→ Passage
________________

Dr. Ha Nguyen is so amazed by her findings that she's willing to submit herself to the odious tactics of the big tech company, which controls the Vietnamese island where the octopuses dwell. Having "resettled" the population of the Con Dao Archipelago, the company not only will kill any outsiders who attempt to set foot there, but also has ordered Ha's death should she attempt to leave. Not that she has any inclination to do so. Once exposed to the octopuses, she is determined to uncover the great mysteries of extrahuman intelligence. In spite of their hostile reputation, these are creatures of transcendent beauty, communicating through glowing visual symbols that move on their skin in complex patterns and sequences. In a world of robot-operated slave ships, bee-size drones, and AI automonks with three-fingered hands and light receptors for pupils, her main ally is Evrim, the world's first and possibly last true android, which not only thinks like a human being, but also believes it is conscious. Ha's benefactor and adversary is Dr. Arnkatla Mínervudóttir-Chan, the Icelandic brains of the corporation, whose ultimate goal is to create a mind "wiped clean of its limitations." A prolific writer of SF stories making his debut as a novelist, Nayler maintains a cool, cerebral tone that matches up with the story's eerie underpinnings. Less an SF adventure than a meditation on consciousness and self-awareness, the limitations of human language, and the reasons for those limitations, the novel teaches as it engages.

________________

→ Source excerpt
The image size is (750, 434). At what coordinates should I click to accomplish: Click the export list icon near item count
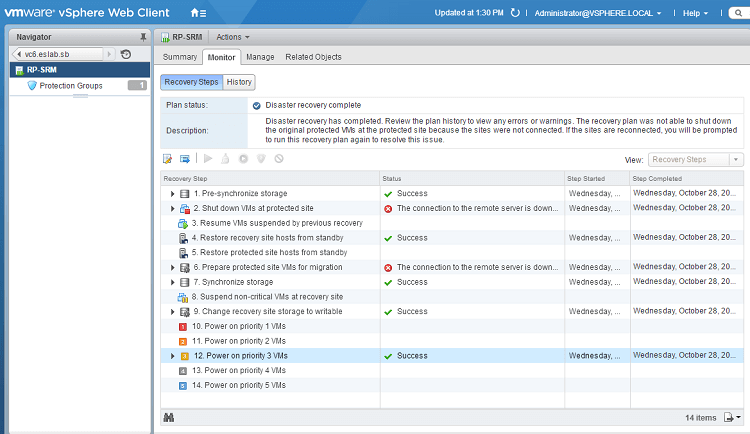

________________

→ Written exercise A
According to the review, why is Dr. Ha Nguyen willing to submit to the company's odious tactics? Answer in one to three sentences.
→ Written exercise B
List every character in the novel whom the review identifies by name.
→ Written exercise C
Answer these questions from the review:
(i) Which archipelago does the tech company control?
(ii) How do the octopuses communicate?
(iii) What nationality does the review give Dr. Arnkatla Mínervudóttir-Chan?

→ Answer A
She is so amazed by her findings about the octopuses that she accepts the company's odious tactics. Once exposed to the octopuses, she is determined to uncover the great mysteries of extrahuman intelligence.

→ Answer B
- Dr. Ha Nguyen
- Evrim
- Dr. Arnkatla Mínervudóttir-Chan

→ Answer C
(i) The Con Dao Archipelago, in Vietnam.
(ii) Through glowing visual symbols that move on their skin in complex patterns and sequences.
(iii) Icelandic.